## [Document text]
+++

What is a Food allergies? There Are Different Types of Allergic Reactions to Foods
If your child has symptoms after eating certain foods, he or she may have a food allergy.
A food allergy occurs when the body’s immune system sees a certain food as harmful and reacts by causing symptoms. This is an allergic reaction. Foods that cause allergic reactions are allergens.
Two Categories of Food Allergies
- Immunoglobulin E (IgE) mediated. Symptoms result from the body’s immune system making antibodies called Immunoglobulin E (IgE) antibodies. These IgE antibodies react with a certain food.
- Non-IgE mediated. Other parts of the body’s immune system react to a certain food. This reaction causes symptoms, but does not involve an IgE antibody. Someone can have both IgE mediated and non-IgE mediated food allergies.
IgE Mediated Food Allergies
The IgE mediated food allergies most common in infants and children are eggs, milk, peanuts, tree nuts, soy and wheat. The allergic reaction can involve the skin, mouth, eyes, lungs, heart, gut and brain. Some of the symptoms can include:
- Skin rash, itching, hives
- Swelling of the lips, tongue or throat
- Shortness of breath, trouble breathing, wheezing
- Stomach pain, vomiting, diarrhea
- Feeling like something awful is about to happen
Sometimes allergy symptoms are mild. Other times they can be severe. Take all allergic symptoms seriously. Mild and severe symptoms can lead to a serious allergic reaction called anaphylaxis (anna-fih-LACK-sis). This reaction usually involves more than one part of the body and can get worse fast. Anaphylaxis must be treated right away to provide the best chance for improvement and prevent serious, potentially life-threatening complications.
Treat anaphylaxis with epinephrine. This medicine is safe and comes in an easy-to-use device called an auto-injector. You can’t rely on antihistamines to treat anaphylaxis. The symptoms of an anaphylactic reaction occur shortly after contact with an allergen. In some individuals, there may be a delay of two to three hours before symptoms first appear.
Cross-Reactivity and Oral Allergy Syndrome
Having an IgE mediated allergy to one food can mean your child is allergic to similar foods. For example, if your child is allergic to shrimp, he or she may be allergic to other types of shellfish, such as crab or crayfish. Or if your child is allergic to cow’s milk, he or she may also be allergic to goat’s and sheep’s milk. The reaction between different foods is called cross-reactivity. This happens when proteins in one food are similar to the proteins in another food.

+++

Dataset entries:
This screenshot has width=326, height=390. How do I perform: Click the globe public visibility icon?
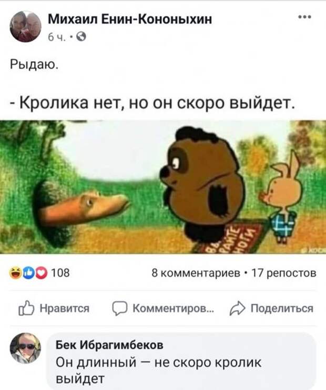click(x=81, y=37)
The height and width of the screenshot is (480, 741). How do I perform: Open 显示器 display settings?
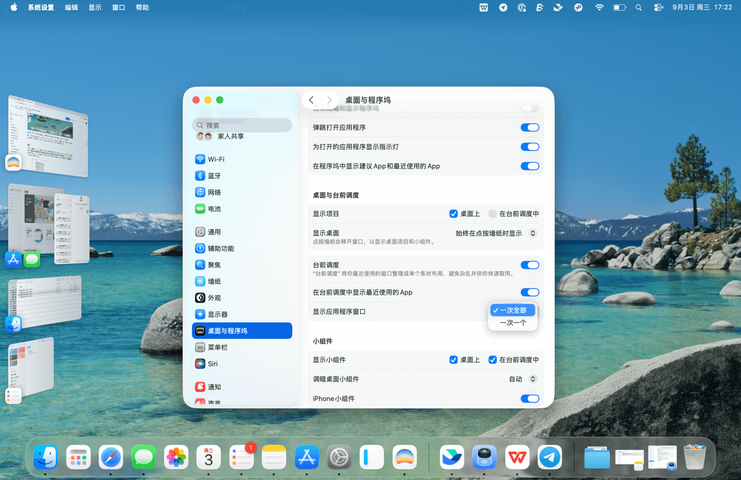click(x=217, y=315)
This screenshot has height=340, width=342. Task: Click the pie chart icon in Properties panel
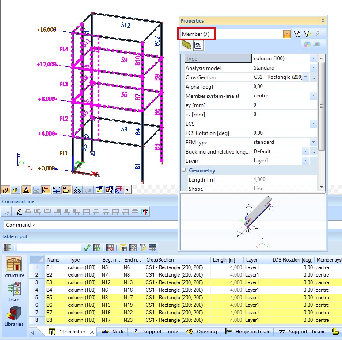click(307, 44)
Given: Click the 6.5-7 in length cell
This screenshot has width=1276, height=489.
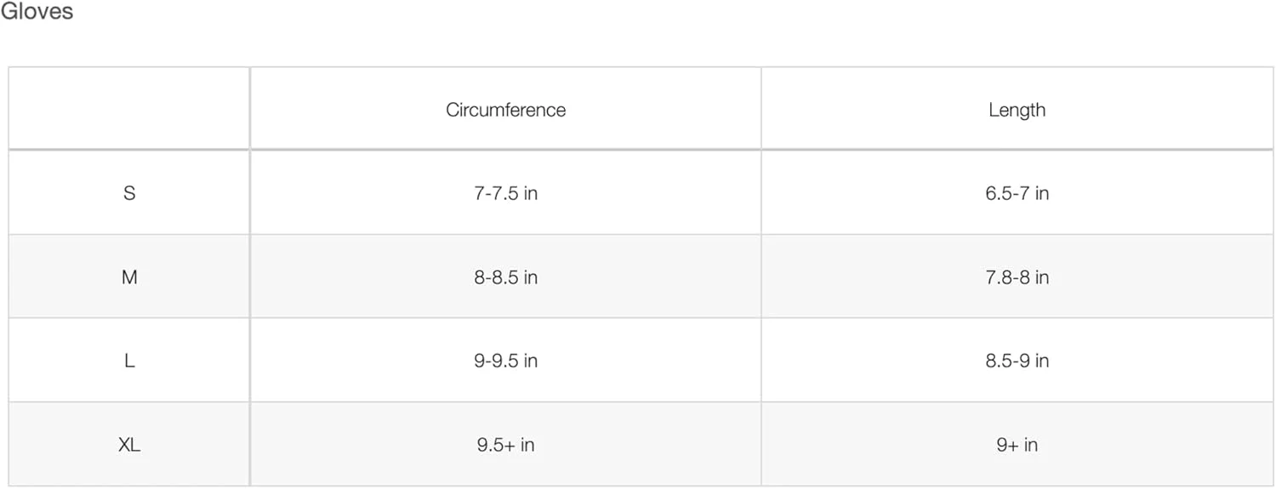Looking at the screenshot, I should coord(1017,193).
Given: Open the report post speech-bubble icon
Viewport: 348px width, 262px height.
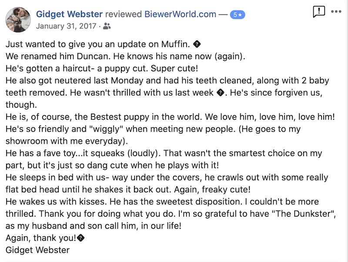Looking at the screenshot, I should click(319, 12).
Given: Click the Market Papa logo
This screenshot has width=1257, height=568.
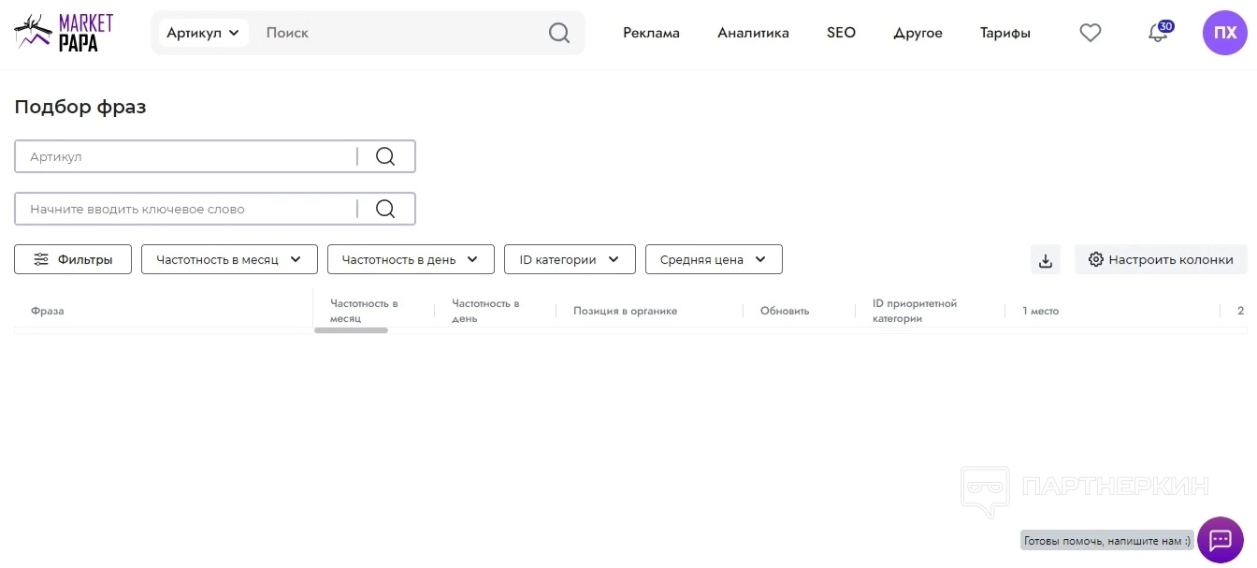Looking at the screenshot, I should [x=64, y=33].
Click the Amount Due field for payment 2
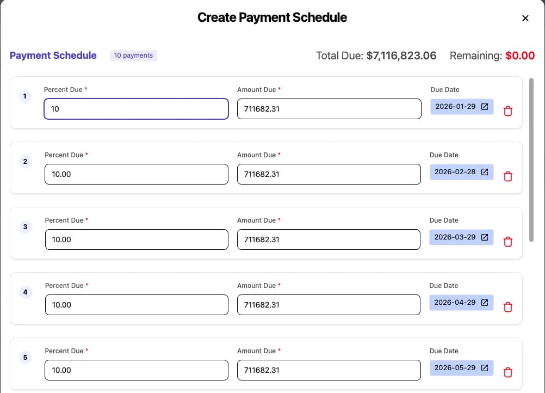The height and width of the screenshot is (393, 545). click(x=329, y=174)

+++

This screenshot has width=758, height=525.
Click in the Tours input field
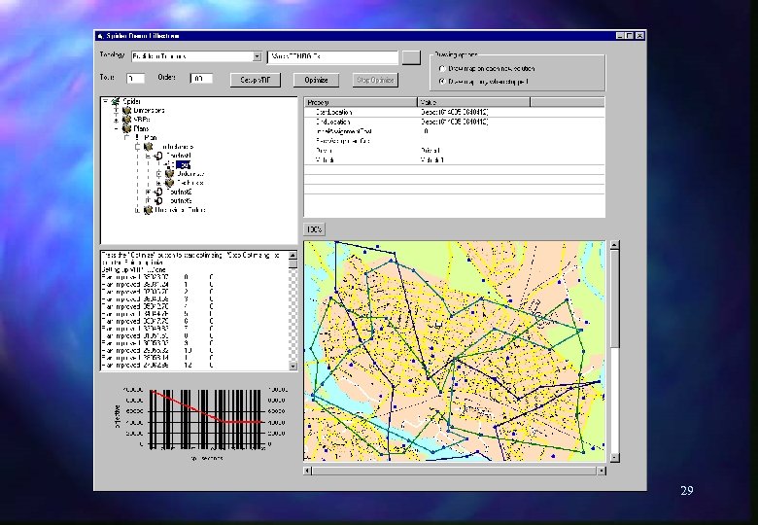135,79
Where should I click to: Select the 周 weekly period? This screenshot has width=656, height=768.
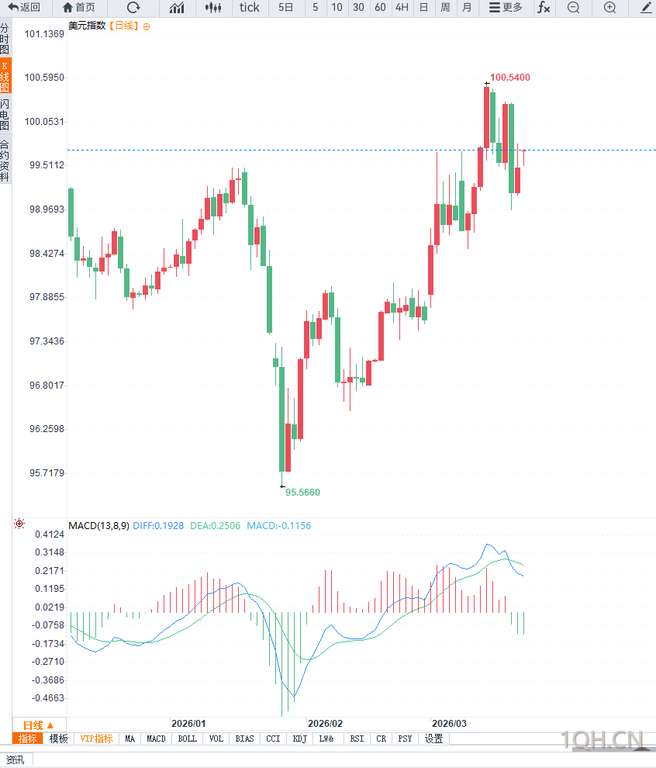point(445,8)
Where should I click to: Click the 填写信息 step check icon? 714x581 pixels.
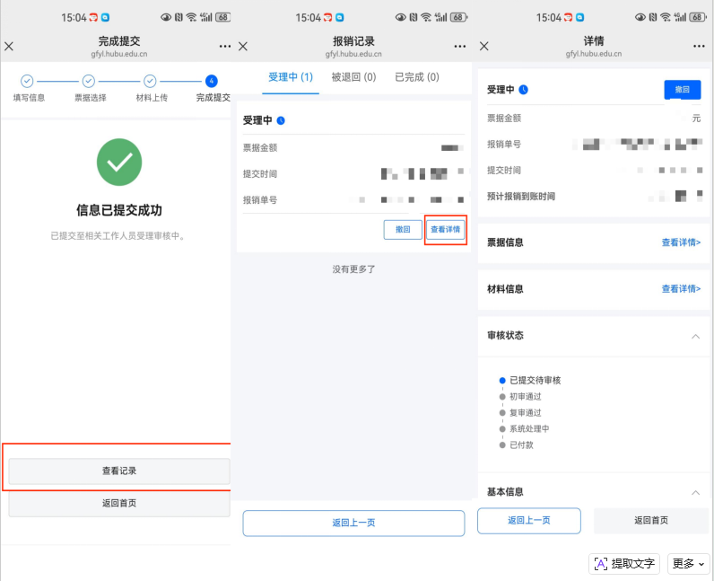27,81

+++

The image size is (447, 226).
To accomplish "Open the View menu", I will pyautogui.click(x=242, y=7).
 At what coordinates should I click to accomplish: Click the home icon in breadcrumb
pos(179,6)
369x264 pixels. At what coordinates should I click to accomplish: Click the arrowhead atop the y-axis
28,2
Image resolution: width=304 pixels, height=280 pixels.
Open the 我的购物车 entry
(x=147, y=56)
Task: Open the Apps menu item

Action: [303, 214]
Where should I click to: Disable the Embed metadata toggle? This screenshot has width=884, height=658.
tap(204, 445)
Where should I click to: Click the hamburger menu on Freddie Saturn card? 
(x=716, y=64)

+++

Can you reproduce, word for word, everything in the food allergy text from "Treat anaphylaxis with" down to "in another food."? The rows above are unrelated to the food allergy text.

Treat anaphylaxis with epinephrine. This medicine is safe and comes in an easy-to-use device called an auto-injector. You can’t rely on antihistamines to treat anaphylaxis. The symptoms of an anaphylactic reaction occur shortly after contact with an allergen. In some individuals, there may be a delay of two to three hours before symptoms first appear.
Cross-Reactivity and Oral Allergy Syndrome
Having an IgE mediated allergy to one food can mean your child is allergic to similar foods. For example, if your child is allergic to shrimp, he or she may be allergic to other types of shellfish, such as crab or crayfish. Or if your child is allergic to cow’s milk, he or she may also be allergic to goat’s and sheep’s milk. The reaction between different foods is called cross-reactivity. This happens when proteins in one food are similar to the proteins in another food.